To be done: From the rows below, copy out everything from the row containing "The height and width of the screenshot is (1920, 1080)." through the last row. Reproduce each line verbatim.

Data entries:
— begin —

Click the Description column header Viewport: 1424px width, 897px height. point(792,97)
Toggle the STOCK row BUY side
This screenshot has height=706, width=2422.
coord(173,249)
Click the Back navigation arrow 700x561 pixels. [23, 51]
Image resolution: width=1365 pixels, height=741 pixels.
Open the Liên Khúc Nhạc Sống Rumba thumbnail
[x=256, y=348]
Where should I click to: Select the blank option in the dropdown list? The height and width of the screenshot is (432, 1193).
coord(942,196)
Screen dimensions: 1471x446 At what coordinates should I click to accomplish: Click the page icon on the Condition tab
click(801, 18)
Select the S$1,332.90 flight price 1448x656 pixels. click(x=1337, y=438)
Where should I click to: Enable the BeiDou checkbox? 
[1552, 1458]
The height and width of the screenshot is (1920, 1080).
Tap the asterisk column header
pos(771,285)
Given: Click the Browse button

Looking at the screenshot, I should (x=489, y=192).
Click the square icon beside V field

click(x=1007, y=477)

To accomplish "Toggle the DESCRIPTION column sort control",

— end —

Complete response:
The height and width of the screenshot is (1920, 1080).
Tap the asterisk column header
pos(771,285)
Given: Click the Browse button

Looking at the screenshot, I should (x=489, y=192).
Click the square icon beside V field

click(x=1007, y=477)

To accomplish "Toggle the DESCRIPTION column sort control",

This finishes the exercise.